| FRAGMENTO DEL DOCUMENTO |
◇ ◇ ◇ ◇

"La convivencia humana está marcada por tensiones y conflictos
que causan inseguridad y fatiga para encontrar el camino hacia una paz estable.
En esta situación tan compleja, donde el horizonte del presente y del futuro
parece estar cubierto por nubes amenazantes, se hace aún más urgente el llevar
con valentía a todas las realidades, el Evangelio de Cristo, que es anuncio de
esperanza, reconciliación, comunión; anuncio de la cercanía de Dios, de su misericordia,
de su salvación; anuncio de que el poder del amor de Dios es capaz de vencer
las tinieblas del mal y conducir hacia el camino del bien."
MENSAJE DEL SANTO PADRE FRANCISCO
PARA LA JORNADA MISIONERA MUNDIAL 2013
Queridos hermanos y hermanas:
Este año celebramos la Jornada Mundial de las Misiones
mientras se clausura el Año de la fe, ocasión importante para fortalecer
nuestra amistad con el Señor y nuestro camino como Iglesia que anuncia el
Evangelio con valentía. En esta prospectiva, quisiera proponer algunas
reflexiones.
1. La fe es un don precioso de Dios, que abre nuestra mente
para que lo podamos conocer y amar, Él quiere relacionarse con nosotros para
hacernos partícipes de su misma vida y hacer que la nuestra esté más llena de
significado, que sea más buena, más bella. Dios nos ama. Pero la fe necesita
ser acogida, es decir, necesita nuestra respuesta personal, el coraje de poner
nuestra confianza en Dios, de vivir su amor, agradecidos por su infinita
misericordia. Es un don que no se reserva sólo a unos pocos, sino que se ofrece
a todos generosamente. Todo el mundo debería poder experimentar la alegría de
ser amados por Dios, el gozo de la salvación. Y es un don que no se puede
conservar para uno mismo, sino que debe ser compartido. Si queremos guardarlo
sólo para nosotros mismos, nos convertiremos en cristianos aislados, estériles
y enfermos. El anuncio del Evangelio es parte del ser discípulos de Cristo y es
un compromiso constante que anima toda la vida de la Iglesia. «El impulso
misionero es una señal clara de la madurez de una comunidad eclesial»

◇ ◇ ◇ ◇

| EXTRACTO DE DATOS |
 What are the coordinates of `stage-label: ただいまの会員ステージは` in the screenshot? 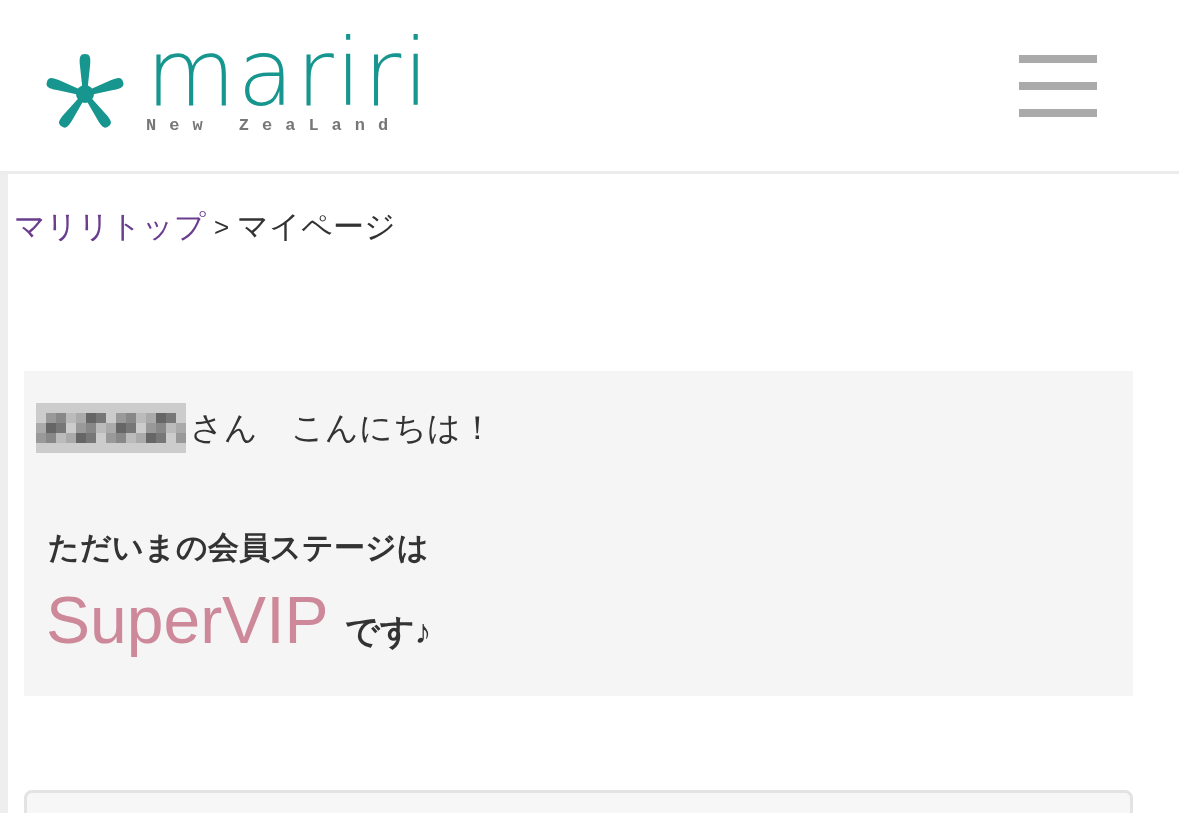 It's located at (238, 548).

◇ ◇ ◇ ◇

| LISTA DE TAREAS |
(1) Según el mensaje, ¿qué se clausura mientras se celebra la Jornada Mundial de las Misiones?
(2) Reescribe el pasaje del mensaje desde "MENSAJE DEL SANTO" hasta "reflexiones.", ambos incluidos, poniendo "cercanía" en lugar de "amistad".
El material no tiene relación con el mensaje.

| RESPUESTAS POR TAREA |
(1) El Año de la fe.

(2)
MENSAJE DEL SANTO PADRE FRANCISCO
PARA LA JORNADA MISIONERA MUNDIAL 2013
Queridos hermanos y hermanas:
Este año celebramos la Jornada Mundial de las Misiones
mientras se clausura el Año de la fe, ocasión importante para fortalecer
nuestra cercanía con el Señor y nuestro camino como Iglesia que anuncia el
Evangelio con valentía. En esta prospectiva, quisiera proponer algunas
reflexiones.